MiR-145 was another miRNA tested among the miRNA panel investigated, in which its expression level showed no difference between the normal controls and the HCC patient group. As with the rest of the miRNAs investigated, miR-145 in the CHC and LC groups showed a significant increase compared to the control and HCC groups. According to Wang et al. [36], miR-145 was significantly down-regulated in HCC patient samples as well as HCC cell lines. As a matter of fact, the down-regulation of miR-145 was strongly linked to intrahepatic metastasis, tumor size, vascular invasion, and tumor grade, all suggesting that miR-145 acts as a tumor suppressor and its decreased expression results in progression of hepatocarcinogenesis.

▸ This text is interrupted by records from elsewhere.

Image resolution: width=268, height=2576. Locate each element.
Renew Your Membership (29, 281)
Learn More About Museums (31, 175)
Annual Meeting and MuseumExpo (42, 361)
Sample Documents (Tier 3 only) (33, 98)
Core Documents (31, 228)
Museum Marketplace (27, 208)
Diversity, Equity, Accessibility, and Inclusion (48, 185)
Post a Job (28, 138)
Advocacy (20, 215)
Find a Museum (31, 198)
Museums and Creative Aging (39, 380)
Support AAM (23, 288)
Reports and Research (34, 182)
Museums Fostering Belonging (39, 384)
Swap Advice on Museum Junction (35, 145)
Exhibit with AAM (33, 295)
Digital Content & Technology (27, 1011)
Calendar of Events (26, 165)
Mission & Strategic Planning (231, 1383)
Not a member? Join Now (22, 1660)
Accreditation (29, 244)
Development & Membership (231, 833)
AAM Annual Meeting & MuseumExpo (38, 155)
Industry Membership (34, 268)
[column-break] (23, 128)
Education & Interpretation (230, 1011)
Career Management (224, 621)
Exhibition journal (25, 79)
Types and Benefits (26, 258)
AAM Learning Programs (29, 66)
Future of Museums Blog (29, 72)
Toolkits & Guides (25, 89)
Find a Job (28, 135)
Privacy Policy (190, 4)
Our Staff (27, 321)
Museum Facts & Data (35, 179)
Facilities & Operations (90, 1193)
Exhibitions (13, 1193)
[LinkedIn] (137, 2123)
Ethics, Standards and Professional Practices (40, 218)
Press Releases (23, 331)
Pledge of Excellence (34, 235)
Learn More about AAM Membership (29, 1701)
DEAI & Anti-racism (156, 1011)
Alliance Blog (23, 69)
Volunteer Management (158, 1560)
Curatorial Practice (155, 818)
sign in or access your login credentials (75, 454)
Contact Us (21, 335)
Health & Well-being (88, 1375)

The last miRNA we investigated was miR-199a, which was down-regulated in the HCC patient group compared to the control group, while it was significantly upregulated in the CHC and LC groups. The down regulation of miR-199a has been reported in several studies; in fact, miR-199a has been one of the most consistently reported miRNAs to be involved in HCC. MiR-199a is the third highly expressed miRNA in the liver, and in the case of HCC, it has been shown to be down-regulated especially in patients with HCV, HBV infections, and alcohol abuse [37]. The down-regulation of miR-199a in HCC patients has been associated with poor prognosis. The identification of miRNAs associated with HCC is crucial to developing new diagnostic and therapeutic tools with high specificity and sensitivity in order to combat this vicious human cancer.

In conclusion, our results indicate that measurement of serum levels of miRNA-122a, miRNA-125a, miRNA-139, miRNA-145 and miRNA-199a can help to differentiate HCC from CHC and LC. Also, they suggest that serum miR-122 might serve as a novel potential non-invasive biomarker for HCV-induced HCC.